Keep only the lines that hold the string "label", filtering out the rest of the entries below.
Top of Extracted entries
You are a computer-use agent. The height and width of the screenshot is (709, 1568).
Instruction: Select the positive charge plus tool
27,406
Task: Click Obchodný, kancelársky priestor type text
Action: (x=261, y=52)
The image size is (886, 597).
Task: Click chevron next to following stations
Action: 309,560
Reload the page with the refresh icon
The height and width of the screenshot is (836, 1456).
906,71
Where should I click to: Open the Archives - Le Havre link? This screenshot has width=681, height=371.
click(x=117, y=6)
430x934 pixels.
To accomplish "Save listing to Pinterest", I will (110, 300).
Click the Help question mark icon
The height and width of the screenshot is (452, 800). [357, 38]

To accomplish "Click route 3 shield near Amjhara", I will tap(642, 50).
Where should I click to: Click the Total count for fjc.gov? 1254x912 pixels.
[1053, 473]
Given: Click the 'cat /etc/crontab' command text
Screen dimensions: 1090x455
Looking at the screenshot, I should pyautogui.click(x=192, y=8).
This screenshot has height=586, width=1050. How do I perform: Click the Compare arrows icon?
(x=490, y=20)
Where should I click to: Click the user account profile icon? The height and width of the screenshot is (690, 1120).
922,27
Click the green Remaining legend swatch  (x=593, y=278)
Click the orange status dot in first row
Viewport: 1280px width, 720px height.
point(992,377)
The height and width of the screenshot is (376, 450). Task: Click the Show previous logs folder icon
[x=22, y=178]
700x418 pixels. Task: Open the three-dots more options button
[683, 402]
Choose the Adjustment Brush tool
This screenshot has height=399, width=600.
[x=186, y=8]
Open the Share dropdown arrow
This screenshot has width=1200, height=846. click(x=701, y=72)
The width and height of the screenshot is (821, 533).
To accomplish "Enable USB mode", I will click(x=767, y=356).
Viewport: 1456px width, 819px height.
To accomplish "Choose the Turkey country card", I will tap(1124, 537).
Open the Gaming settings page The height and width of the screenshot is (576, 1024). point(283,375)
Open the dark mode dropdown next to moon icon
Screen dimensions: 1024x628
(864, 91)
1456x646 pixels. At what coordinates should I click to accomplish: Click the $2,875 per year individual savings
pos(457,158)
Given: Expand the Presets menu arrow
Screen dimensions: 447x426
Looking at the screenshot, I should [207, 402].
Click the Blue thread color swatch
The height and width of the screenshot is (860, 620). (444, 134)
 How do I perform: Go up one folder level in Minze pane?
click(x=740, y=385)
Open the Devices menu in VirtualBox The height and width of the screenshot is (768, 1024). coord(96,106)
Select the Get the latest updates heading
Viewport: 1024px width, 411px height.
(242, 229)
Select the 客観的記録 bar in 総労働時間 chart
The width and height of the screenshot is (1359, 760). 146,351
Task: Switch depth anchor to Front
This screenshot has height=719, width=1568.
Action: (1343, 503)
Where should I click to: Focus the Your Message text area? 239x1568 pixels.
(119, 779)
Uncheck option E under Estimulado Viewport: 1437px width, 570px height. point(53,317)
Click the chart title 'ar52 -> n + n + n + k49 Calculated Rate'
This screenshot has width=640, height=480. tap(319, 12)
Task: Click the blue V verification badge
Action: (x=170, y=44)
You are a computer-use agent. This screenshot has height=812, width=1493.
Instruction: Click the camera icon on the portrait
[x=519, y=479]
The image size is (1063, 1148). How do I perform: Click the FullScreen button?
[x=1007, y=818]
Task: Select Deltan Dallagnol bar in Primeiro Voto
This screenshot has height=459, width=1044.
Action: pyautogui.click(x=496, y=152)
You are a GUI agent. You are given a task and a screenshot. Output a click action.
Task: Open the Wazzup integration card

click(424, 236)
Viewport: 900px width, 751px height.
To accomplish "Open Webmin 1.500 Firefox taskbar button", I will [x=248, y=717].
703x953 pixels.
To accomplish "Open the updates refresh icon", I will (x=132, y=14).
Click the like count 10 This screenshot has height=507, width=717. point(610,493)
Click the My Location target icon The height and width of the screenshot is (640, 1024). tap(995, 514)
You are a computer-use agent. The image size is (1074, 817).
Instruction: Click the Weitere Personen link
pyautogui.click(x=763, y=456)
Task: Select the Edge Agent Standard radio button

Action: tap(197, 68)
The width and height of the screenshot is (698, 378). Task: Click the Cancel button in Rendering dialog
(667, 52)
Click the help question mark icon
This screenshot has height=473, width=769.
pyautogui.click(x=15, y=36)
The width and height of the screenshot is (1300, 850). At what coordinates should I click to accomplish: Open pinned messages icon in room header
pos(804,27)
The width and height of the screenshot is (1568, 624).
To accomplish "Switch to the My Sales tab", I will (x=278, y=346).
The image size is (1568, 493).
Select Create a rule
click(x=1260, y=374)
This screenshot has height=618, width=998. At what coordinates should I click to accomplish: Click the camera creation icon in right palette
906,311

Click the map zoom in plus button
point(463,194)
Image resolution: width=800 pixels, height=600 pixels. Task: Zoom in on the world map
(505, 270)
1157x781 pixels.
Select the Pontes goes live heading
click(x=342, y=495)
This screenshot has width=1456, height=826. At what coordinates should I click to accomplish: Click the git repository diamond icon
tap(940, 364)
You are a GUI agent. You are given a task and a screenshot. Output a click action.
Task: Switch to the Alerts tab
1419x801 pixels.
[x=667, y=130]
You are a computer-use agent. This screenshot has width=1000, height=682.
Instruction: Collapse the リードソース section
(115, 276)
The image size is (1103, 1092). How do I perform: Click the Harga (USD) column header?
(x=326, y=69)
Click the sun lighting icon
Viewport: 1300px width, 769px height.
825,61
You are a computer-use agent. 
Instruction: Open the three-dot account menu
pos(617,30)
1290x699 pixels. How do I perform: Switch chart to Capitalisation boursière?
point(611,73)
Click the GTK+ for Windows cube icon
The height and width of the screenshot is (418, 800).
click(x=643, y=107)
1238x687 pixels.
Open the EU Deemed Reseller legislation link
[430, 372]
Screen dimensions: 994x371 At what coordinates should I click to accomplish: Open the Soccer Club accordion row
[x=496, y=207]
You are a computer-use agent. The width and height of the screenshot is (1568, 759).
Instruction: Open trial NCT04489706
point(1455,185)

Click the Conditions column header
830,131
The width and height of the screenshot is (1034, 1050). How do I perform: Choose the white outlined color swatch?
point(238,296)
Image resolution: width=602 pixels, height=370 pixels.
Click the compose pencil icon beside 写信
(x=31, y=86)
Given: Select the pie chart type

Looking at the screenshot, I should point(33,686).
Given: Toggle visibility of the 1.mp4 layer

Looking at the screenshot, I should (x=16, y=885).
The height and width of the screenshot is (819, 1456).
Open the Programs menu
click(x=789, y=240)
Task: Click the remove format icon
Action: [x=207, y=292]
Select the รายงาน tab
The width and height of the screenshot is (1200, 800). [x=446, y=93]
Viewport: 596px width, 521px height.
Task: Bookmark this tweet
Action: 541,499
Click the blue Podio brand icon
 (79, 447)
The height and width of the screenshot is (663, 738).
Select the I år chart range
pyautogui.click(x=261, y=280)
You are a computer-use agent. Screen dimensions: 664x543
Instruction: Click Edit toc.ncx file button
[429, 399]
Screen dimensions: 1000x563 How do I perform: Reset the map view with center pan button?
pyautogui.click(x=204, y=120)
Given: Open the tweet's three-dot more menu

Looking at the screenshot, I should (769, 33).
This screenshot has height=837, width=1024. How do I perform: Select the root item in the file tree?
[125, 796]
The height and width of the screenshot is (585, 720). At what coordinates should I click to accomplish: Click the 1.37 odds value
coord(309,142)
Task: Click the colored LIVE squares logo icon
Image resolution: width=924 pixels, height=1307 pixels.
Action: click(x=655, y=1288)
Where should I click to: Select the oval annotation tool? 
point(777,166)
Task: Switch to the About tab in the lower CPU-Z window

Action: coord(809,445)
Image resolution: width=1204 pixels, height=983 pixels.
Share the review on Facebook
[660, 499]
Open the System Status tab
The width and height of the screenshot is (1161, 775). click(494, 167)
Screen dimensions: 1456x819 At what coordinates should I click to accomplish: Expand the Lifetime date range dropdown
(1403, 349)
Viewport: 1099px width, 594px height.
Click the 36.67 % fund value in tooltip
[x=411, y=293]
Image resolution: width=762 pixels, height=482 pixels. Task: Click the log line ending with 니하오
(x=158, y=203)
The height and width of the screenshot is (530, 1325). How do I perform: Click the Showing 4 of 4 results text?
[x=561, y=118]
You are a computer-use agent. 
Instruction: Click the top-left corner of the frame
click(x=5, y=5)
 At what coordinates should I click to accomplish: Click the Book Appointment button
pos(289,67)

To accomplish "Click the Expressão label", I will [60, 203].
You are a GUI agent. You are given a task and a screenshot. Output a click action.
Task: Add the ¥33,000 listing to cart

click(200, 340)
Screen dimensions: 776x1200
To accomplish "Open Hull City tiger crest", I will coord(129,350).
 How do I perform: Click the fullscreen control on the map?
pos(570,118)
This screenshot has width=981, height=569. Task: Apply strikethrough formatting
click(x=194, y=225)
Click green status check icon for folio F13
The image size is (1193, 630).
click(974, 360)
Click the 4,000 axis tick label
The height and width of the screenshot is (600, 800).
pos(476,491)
Bottom of Extracted entries
- _Result of this task_
To accomplish "Click the Expressão label", I will [60, 203].
Click the 4,000 axis tick label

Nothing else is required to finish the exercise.